2012/8/26 moku...@earthtreasury.org

 On Sun, August 19, 2012 11:56 pm, David Brown wrote:
  this note embraces several different emails from Aleksey and Walter
 
  What you see on http://network-testing.sugarlabs.org
  is a first rough and implementation for webui,
 
  you have put quite some effort into presenting your sketches, Aleksey:
  whilst that is in itself impressive, i'm not keen on the sketches
  themselves:  using icons instead of words is presumably an attempt to
  make the ui accessible to the illiterate, but in my view it only
  complicates matters.

 The illiterate, including pre-schoolers, are a core part of our target
 audience. We have two-year olds using our Record activity to take
 photographs and present slide shows. Making words the primary UI element
 would only complicate matters for them.

 We also use icons in order not to have to localize all of our names into
 more than 100 languages, specifically to support users in languages where
 localization is incomplete, or not even started.

   icons would be effective if they were
  universally obvious a priori, but that is not possible -

 Icons do not have to be obvious or intuitive. They only have to be
 memorable enough so that they don't have to be explained twice. Of the
 icons I have on my Sugar desktop in Ubuntu, only Abacus and TamTamMini
 appear in any way obvious to me: pictures of an abacus and of musical
 instruments. But they will not be obvious to little children who have not
 seen an abacus or Western band instruments, and they do not convey the
 fact that we have a multi-base abacus and a General Midi music program
 with full Midi editor that supports collaborative performance over the
 network. However, the names of the activities are no more obvious except
 to those who have some experience of writing, painting, browsing, and so
 on.

  icons have to
  be learned just as do the symbols of any alphabet.  mother tongue is
  preferable, as it contributes to the learning of literacy useful in
  the broader context of the language world within which they live.

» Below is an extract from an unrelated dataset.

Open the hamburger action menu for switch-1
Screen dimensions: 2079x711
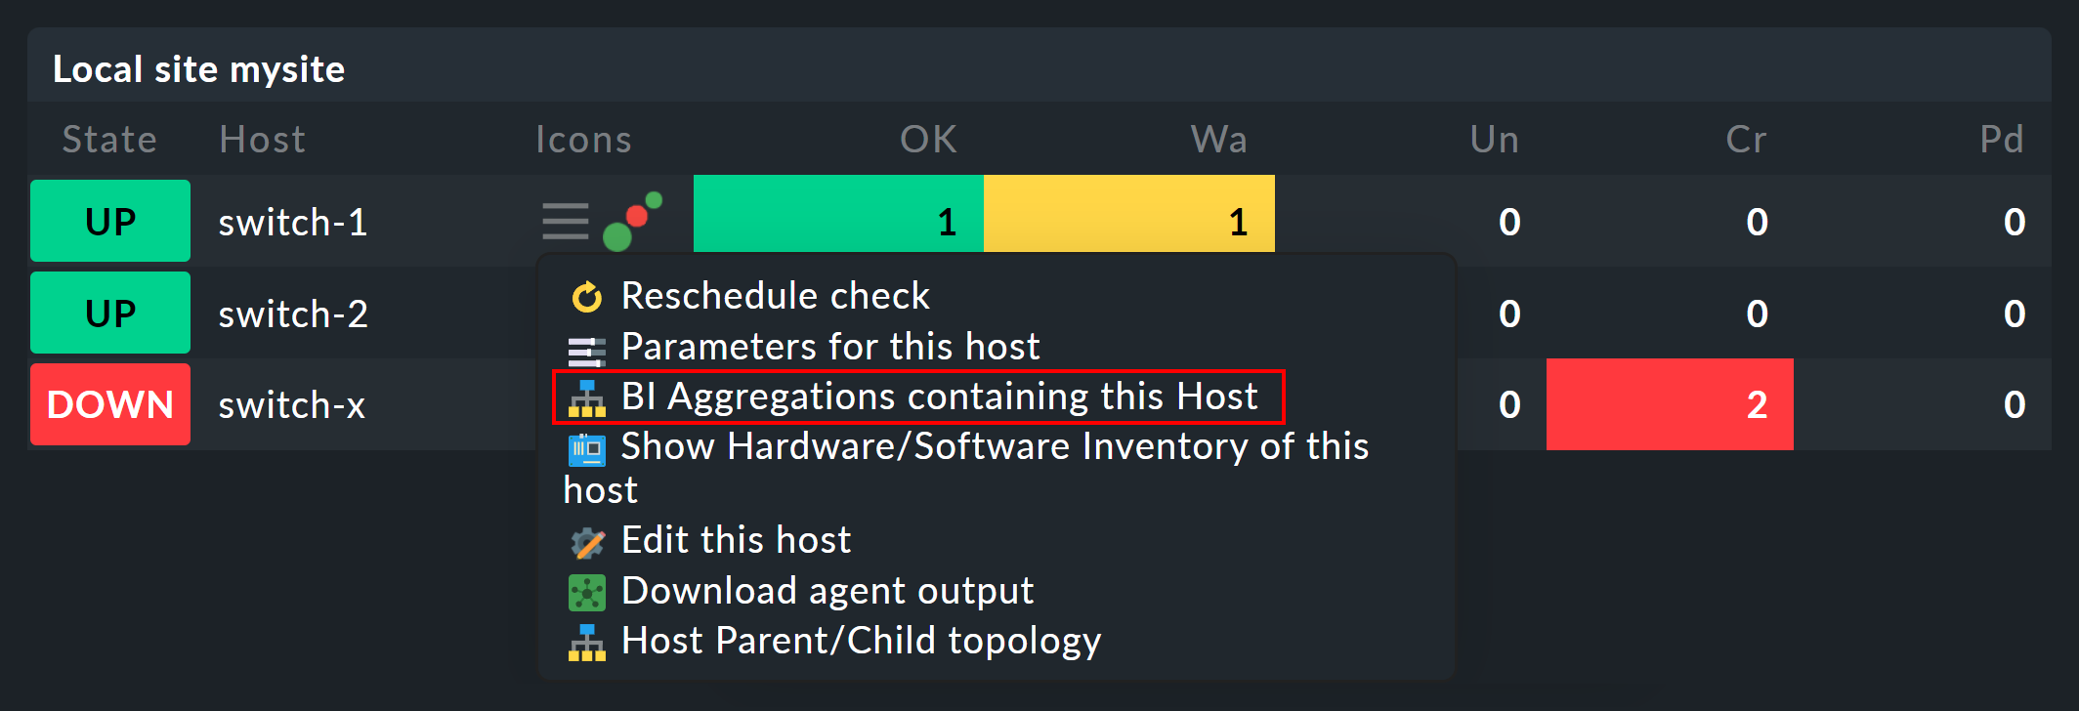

 We have found otherwise in many of our projects, particularly the one for
 completely illiterate villages. You might as well say that children should
 not be expected to learn the names and behaviors of things without having
 name labels stuck on them. We evolved to be able to learn thousands of
 names for things we see, not to read labels.

   a
  single release of a ui could have a feature that allows the ui to be
  displayed in any of the languages that have been implemented.

 Already implemented. Have you examined the Sugar Control Panel? Also, have
 you read our Human Interface Guidelines?

 http://wiki.sugarlabs.org/go/Human_Interface_Guidelines

 Of  course, an option to toggle between icons and the user's language
 could be helpful in addition to being able to get the name for any icon by
 hovering or right-clicking. Then the icons would remain available to the
 illiterate and to those whose mother tongue is not supported, and to those
 who prefer them. (This is a major feature in, for example, the Mac UI,
 which gives a choice of icons, names, or both.) For example, Ethnologue
 lists 79 languages used in Ghana, of which Akan Twi has the  greatest
 number of speakers, with 8 million out of a population of 22 million.
 However, the official language and the language of instruction in the
 schools is English, which is a third language for most students. Nigeria
 has more than 500 languages, and India more than 800.

  the choices of names are developer-oriented rather than user-oriented:
  for example, the name turtle-art makes sense only to people who are
  already familiar with Logo.

 Not so, and most illogical. Sugar users do not learn Logo before Turtle
 Art. Logo is not even provided in Sugar, although it is available to
 download. You click a turtle icon, you get a turtle right in the middle of
 the screen, with a bunch of tiles that you can try out, and a library of
 programs that make pictures.

 TA can be made familiar to preschoolers using my lesson schema, You Be the
 Turtle, which does not use the computer at all.